Many employers provide their staff with electronic devices with which to perform duties.
From cellular telephones to laptop computers, these are now tools of the trade for many occupations.
It is becoming commonplace that devices provided to employees are used for a mix of work and personal purposes.
Employees make personal calls, send personal emails, download Internet content, and save personal files on those devices.
Numerous sticky questions arise from this mixed use. One is the degree to which the employee has a reasonable expectation of privacy over his or her personal content.
An Ontario court ruled last year that employees do have a right to privacy in relation to their personal content stored on an employer-provided device.
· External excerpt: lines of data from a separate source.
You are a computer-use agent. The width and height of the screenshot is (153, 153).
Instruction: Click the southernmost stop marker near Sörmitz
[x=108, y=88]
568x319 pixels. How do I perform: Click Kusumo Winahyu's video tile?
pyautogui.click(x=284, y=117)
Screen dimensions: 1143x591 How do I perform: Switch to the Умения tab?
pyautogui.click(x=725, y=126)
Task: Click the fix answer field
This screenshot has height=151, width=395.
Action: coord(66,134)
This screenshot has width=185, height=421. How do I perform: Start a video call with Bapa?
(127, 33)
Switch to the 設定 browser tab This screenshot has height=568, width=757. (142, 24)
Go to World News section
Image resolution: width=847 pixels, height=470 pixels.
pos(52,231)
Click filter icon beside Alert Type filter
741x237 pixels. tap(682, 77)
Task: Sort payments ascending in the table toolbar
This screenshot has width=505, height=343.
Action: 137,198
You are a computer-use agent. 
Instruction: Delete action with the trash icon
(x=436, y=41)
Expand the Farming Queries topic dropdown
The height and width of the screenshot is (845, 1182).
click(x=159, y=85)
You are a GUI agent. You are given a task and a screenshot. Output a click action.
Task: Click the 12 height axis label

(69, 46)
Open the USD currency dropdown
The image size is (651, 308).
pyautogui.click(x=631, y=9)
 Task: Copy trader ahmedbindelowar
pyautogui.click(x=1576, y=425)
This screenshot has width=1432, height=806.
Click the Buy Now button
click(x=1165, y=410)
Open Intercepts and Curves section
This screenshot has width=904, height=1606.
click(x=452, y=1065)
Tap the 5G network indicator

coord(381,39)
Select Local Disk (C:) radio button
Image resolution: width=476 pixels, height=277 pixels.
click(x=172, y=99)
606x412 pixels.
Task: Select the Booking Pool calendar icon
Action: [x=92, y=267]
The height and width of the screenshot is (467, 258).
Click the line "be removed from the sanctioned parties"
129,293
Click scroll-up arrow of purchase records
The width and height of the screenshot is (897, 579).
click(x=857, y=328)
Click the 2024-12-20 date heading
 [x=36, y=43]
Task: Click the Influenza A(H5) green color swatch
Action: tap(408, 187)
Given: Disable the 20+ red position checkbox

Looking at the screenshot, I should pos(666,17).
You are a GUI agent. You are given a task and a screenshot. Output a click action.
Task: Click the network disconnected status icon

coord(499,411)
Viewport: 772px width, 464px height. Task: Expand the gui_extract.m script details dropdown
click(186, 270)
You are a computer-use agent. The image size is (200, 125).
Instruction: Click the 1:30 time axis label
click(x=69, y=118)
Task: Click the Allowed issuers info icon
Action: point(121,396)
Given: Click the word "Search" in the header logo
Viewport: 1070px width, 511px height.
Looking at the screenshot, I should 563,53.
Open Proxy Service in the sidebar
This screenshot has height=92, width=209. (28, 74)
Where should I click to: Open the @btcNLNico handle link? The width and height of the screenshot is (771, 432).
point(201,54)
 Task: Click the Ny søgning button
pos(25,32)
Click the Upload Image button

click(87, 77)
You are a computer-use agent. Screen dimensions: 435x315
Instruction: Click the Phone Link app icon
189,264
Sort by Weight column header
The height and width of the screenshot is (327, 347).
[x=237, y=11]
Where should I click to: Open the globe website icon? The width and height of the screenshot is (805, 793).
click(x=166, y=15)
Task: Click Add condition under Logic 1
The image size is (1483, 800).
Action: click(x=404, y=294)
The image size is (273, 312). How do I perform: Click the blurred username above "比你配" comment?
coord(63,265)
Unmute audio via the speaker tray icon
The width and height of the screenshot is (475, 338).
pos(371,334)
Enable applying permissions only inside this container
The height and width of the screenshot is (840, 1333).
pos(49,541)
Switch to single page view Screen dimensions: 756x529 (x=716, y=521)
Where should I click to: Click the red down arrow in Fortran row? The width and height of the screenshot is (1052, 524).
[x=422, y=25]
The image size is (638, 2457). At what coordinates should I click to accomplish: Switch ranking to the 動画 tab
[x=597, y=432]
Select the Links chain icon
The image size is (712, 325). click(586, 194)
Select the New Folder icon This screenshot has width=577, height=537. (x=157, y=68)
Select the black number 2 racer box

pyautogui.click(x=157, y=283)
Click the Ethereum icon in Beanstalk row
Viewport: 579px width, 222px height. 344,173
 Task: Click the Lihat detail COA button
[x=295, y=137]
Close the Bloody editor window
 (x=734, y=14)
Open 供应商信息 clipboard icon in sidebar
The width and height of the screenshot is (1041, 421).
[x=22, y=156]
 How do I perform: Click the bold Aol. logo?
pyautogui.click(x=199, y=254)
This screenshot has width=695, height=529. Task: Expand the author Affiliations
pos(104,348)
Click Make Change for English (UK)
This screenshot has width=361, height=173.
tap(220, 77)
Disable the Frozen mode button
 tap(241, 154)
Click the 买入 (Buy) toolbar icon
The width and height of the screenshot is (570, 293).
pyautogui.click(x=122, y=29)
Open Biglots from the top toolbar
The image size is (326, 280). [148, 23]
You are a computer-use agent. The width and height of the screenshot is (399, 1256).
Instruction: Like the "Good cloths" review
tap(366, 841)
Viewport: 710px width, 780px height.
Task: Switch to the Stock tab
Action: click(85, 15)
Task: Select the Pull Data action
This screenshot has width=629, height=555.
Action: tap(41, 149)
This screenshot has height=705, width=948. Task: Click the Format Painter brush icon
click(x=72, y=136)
Cole was an Ontario high school teacher who was charged criminally with possession of child pornography and unauthorized use of a computer. He had been provided with a laptop by his school for his use in teaching communication technology and in supervising a laptop program for students.
He accessed a student’s email account, found nude photographs of another student, and copied them onto his laptop’s hard drive. A school technician later searched the laptop, found the explicit images and advised the school’s principal.
The school then required Cole to turn over the laptop, copied the objectionable content onto a disc, and analyzed his online searching history.
The laptop and discs were handed over to police.
Reviewing this scenario, the Ontario Court of Appeal found that the “conventions and customary use by teachers” of the school computers were consistent with the existence of a reasonable expectation of privacy.
Although it was a work computer owned by the school board and issued for employment purposes, the school gave the teachers possession of the laptops, explicit permission to use them for personal use and to take them home, and allowed them to use password protection. Critically, there was no clear and unambiguous policy giving the employer the right to monitor, search, or police the teachers’ use of the computers.
The court found that the teacher’s right to privacy was modified, but not displaced, by the fact that a technician could and would access the teachers’ laptops as part of his role in maintaining the school’s network.
Cole’s case recently made its way to the Supreme Court of Canada, which weighed in on the question of the extent to which employees have an expectation of privacy over personal data stored on workplace computers.
In introductory comments, the court stated: “Computers that are reasonably used for personal purposes—whether found in the workplace or the home—contain information that is meaningful, intimate, and touching on the user’s biographical core.
“Vis-à-vis the state, everyone in Canada is constitutionally entitled to expect privacy in personal information of this kind. While workplace policies and practices may diminish an individual’s expectation of privacy in a work computer, these sorts of operational realities do not in themselves remove the expectation entirely…”
In its detailed analysis of the situation, the court stated, “The context in which personal information is placed on an employer-owned computer is nonetheless significant. The policies, practices, and customs of the workplace are relevant to the extent that they concern the use of computers by employees. These ‘operational realities’ may diminish the expectation of privacy that reasonable employees might otherwise have in their personal information. Even as modified by practice, however, written policies are not determinative of a person’s reasonable expectation of privacy.”
According to the court, “Whatever the (employer’s) policies state, one must consider the totality of the circumstances in order to determine whether privacy is a reasonable expectation in the particular situation.”
In effect, what the court was saying was that a reasonable expectation of privacy applies to personal information on a workplace computer but that this expectation can be reduced (though perhaps not eliminated) by contrary workplace policies and practices.
Although Cole’s case was decided in the criminal law context, the comments by the Court of Appeal will surely resonate in civil cases involving the workplace relationship. Several lessons can be derived from the Cole decision.
First, if employers provide their staff with computers in part for personal usage, they should expect that content of a personal nature will find its way onto those devices. Second, if the employer wishes to restrict personal usage, it had better have a clear policy to that effect and it must take steps to enforce compliance with that policy. Third, in order to enforce compliance the employer should be periodically searching those computers to ensure personal content has not made its way on board.
Whether most employers are prepared to take these steps remains to be seen. In all likelihood, many will simply accept the fact that personal content on workplace devices is a sign of the times we live and work in.
Robert Smithson is a labour and employment lawyer, and operates Smithson Employment Law in Kelowna.